Well, there was no dodging here, and all I had to do was to grin and bear it. So in I went, and once in, good bye to resolution. The short and the long of it, I was soon as deep in the mud as I had been in the mire. But I had another guess chap to deal with than Sally Jones now. And here was now the difference between them. Where you got a slap in the chops from Sal, Hannah kep ye off with a scowl and a cock up of the nose. And Madam couldn’t bear handling. With her, it was talk is talk, but hands off, Mister.
But I rather guess I had cut my eye-teeth by this time. If I hadn’t learnt something about the nature of the women, the kicks I had taken from all quarters fell upon barren ground. There is no way to deal with them but to coax and flatter; you gain nothing, let me tell ye, by saving of soft soap; and you must be sly about it. It is no way to catch a wicked devil of a colt, in a pasture, to march right up, bridle in hand; you must sort of sidle along as if you was going past, and whistle, and pretend to be looking tother way; and so round and round, till at last you corner him up; then jump and clench him by the forelock. O! I’m not so great a fool as I might be.
But it was a long tedious business before Hannah and I could come to any sort of understanding. There was old Captain Peabody was a stump in my way. He was a man that had no regard for politeness; he travelled rough-shod through the town, carrying a high head and a stiff upper lip, as much as to say: “I owes nobody nothing, by ——.” He had been a skipper and sailed his schooner all along ashore, till he had got forehanded; then went back, up country, and set down to farming. But I never tuckle to man, if he’s as big as all out-doors. And after he poked his fist in my face, one ’lection, we never hitched horses together.
Well, as I was afeard to go to the house, and court Hannah in the regular way, I had to carry on the war just when and where I could; sometimes of a dark night, I could steal into the kitchen. But my safest plan was, to track her to the neighbour’s house, where she went to spend the evenings; skulk about till she started home, then waylay her on the road. Pretty poor chance this, you’ll say. But if this wasn’t enough, Hannah herself must join in to plague me half to death.

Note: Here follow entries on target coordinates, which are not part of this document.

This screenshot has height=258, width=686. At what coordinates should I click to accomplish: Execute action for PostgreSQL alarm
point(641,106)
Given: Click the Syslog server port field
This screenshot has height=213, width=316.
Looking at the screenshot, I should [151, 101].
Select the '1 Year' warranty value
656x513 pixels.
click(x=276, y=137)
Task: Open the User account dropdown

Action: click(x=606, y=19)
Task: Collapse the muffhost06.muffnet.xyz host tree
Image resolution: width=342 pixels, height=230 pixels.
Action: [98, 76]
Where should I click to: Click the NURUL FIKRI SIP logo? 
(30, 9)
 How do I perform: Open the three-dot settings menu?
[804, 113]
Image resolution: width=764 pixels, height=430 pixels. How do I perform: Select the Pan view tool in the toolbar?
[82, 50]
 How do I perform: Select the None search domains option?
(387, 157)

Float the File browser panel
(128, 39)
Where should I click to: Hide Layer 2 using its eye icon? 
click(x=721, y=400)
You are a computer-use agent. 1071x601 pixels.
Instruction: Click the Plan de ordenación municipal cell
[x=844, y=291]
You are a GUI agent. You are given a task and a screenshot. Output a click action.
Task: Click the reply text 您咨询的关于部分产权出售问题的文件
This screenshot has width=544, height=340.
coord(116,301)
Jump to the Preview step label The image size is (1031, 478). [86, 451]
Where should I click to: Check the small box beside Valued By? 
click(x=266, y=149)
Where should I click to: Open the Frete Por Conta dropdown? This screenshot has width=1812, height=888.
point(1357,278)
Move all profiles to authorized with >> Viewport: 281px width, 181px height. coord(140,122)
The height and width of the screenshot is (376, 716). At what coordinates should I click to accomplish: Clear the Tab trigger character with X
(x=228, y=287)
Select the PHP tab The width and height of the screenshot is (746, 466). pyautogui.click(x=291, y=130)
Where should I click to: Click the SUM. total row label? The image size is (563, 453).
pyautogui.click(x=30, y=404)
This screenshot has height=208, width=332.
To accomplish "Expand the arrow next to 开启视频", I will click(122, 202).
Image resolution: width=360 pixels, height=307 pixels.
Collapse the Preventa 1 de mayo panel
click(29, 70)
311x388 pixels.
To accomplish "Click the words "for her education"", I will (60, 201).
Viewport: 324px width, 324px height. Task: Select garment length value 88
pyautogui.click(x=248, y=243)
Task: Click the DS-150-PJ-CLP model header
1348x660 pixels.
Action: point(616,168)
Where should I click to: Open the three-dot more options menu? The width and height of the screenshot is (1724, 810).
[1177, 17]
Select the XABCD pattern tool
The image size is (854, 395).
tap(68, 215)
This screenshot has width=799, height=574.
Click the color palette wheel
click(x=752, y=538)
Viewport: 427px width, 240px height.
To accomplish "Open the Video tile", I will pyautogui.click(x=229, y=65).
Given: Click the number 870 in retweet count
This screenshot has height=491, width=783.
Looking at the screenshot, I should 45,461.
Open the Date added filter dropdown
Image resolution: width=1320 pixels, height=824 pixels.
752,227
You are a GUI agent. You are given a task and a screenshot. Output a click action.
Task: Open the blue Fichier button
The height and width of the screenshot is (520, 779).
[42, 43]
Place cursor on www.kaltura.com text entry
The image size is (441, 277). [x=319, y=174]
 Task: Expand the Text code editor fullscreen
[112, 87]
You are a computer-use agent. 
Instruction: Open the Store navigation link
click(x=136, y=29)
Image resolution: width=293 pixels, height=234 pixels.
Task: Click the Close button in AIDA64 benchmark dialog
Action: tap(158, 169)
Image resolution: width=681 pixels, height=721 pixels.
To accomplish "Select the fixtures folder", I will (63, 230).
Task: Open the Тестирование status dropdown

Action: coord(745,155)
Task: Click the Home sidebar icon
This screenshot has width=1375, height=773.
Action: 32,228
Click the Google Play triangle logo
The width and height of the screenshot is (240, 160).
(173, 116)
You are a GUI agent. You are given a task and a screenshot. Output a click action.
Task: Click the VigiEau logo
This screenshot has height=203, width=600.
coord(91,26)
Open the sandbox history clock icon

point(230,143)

You see I wanted to let her know what I was after in a sort of a delicate under-hand way, and keep myself on the safe side of the fence all the time, if there was to be any kicking. But Hannah had no notion of riddles; she would not understand any sort of plain English. I hinted plagy suspicions about true love, and Cupid’s darts, and all that. Then I would breathe a long sithe, and say: “What does that mean, Hannah?” But no, she couldn’t see, poor soul; she looked as simple an’ innocent all the while as if butter wouldn’t melt in her mouth.
She was plaguy close, too, as to her goings and comings; and if she happened any time by accident to let drop the least word that show’d me where to find her next time, she was so mad with herself that she was ready to bite her tongue off.
One day she was going to her Aunt Molly’s to spend the evening, and she went all the way round to Dr. Dingley’s to tell Mrs. Dingley not to tell me. “For,” says she, “I don’t want him to be dodging me about everywhere.” Well, Mrs. Dingley, she promised to keep dark, but she told the Doctor, and what does the Doctor do, but comes right straight over and tells me, “Gone all stark alone,” says he, “but it’s none of my business.”